Lawsuit challenges Trump administration policy deporting asylum-seekers to Central American countries
Advocacy groups filed a lawsuit challenging the Trump administration’s policy that allows asylum-seekers to be deported to Guatemala and soon, El Salvador and Honduras.
The groups, including the American Civil Liberties Union (ACLU), are alleging that the policies block applicants from ever receiving asylum and put them at risk by returning them to “the same dangerous region they fled,” according to the lawsuit.
“The Trump administration has created a deadly game of musical chairs that leaves desperate refugees without a safe haven, in violation of U.S. and international law,” Katrina Eiland, an attorney with the ACLU’s Immigrants’ Rights Project, said in a statement. “The administration is illegally trying to turn away asylum-seekers and pass the buck to other countries that can’t protect them.”
The groups argue that the policies violate the Refugee Act, Immigration and Nationality Act, and Administrative Procedure Act. The suit names government figures and agencies including Attorney General William Barr, the Justice Department and the Department of Homeland Security (DHS).
Asylum-seekers have the right to apply to stay in the U.S. unless they can go to another safe country, but the country has to give “access to a full and fair procedure for determining a claim to asylum” to be defined as safe.

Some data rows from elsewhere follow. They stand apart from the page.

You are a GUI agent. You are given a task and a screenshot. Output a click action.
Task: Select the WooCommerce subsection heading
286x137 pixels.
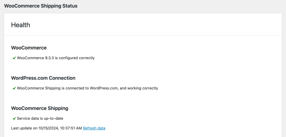pos(29,48)
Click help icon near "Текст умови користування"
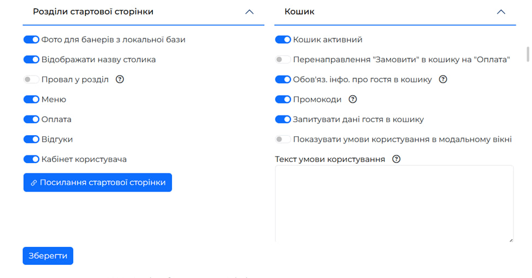This screenshot has width=532, height=278. (397, 159)
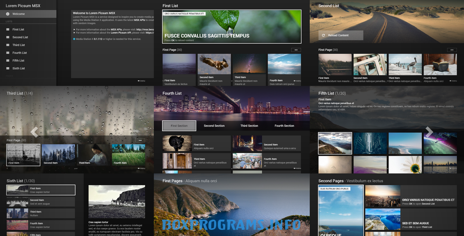Click the list icon beside Fifth List
The image size is (464, 236).
[x=7, y=61]
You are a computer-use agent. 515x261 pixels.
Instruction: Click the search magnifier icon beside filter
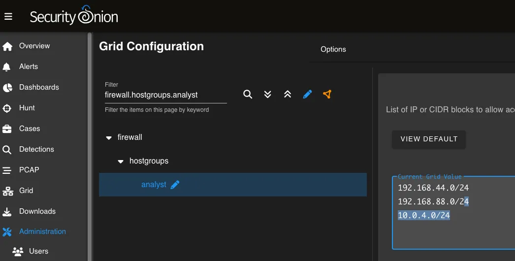coord(248,94)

“The Rule recklessly subverts our legal framework for accepting refugees into a machinery for casting them off into circumstances as perilous as those they fled,” the lawsuit says.
The lawsuit cites two cases of people who were deported to Guatemala, including a gay man who fears he will be attacked for his sexual orientation and a daughter with her mother, whose common-law husband and sister-in-law were murdered in Honduras.
The National Immigrant Justice Center, Center for Gender & Refugee Studies and Human Rights First joined the ACLU in filing the suit in U.S. District Court in Washington, D.C.
The Trump administration began sending asylum-seekers to Guatemala in November as part of a controversial program, and had sent guidance saying that Mexican asylum-seekers were to be sent there, too. Previous reporting from the Los Angeles Times indicated that the administration was also going to send asylum-seekers to Honduras, regardless of if they were from there.
DHS spokeswoman Heather Swift said the department “stand(s) behind the integrity of the program.”
“While we cannot comment on litigation, the U.S. Government and the Government of Guatemala remain committed to the asylum cooperative agreement and stand behind the integrity of the program,” she said in a statement to The Hill.
The Department of Justice declined to comment.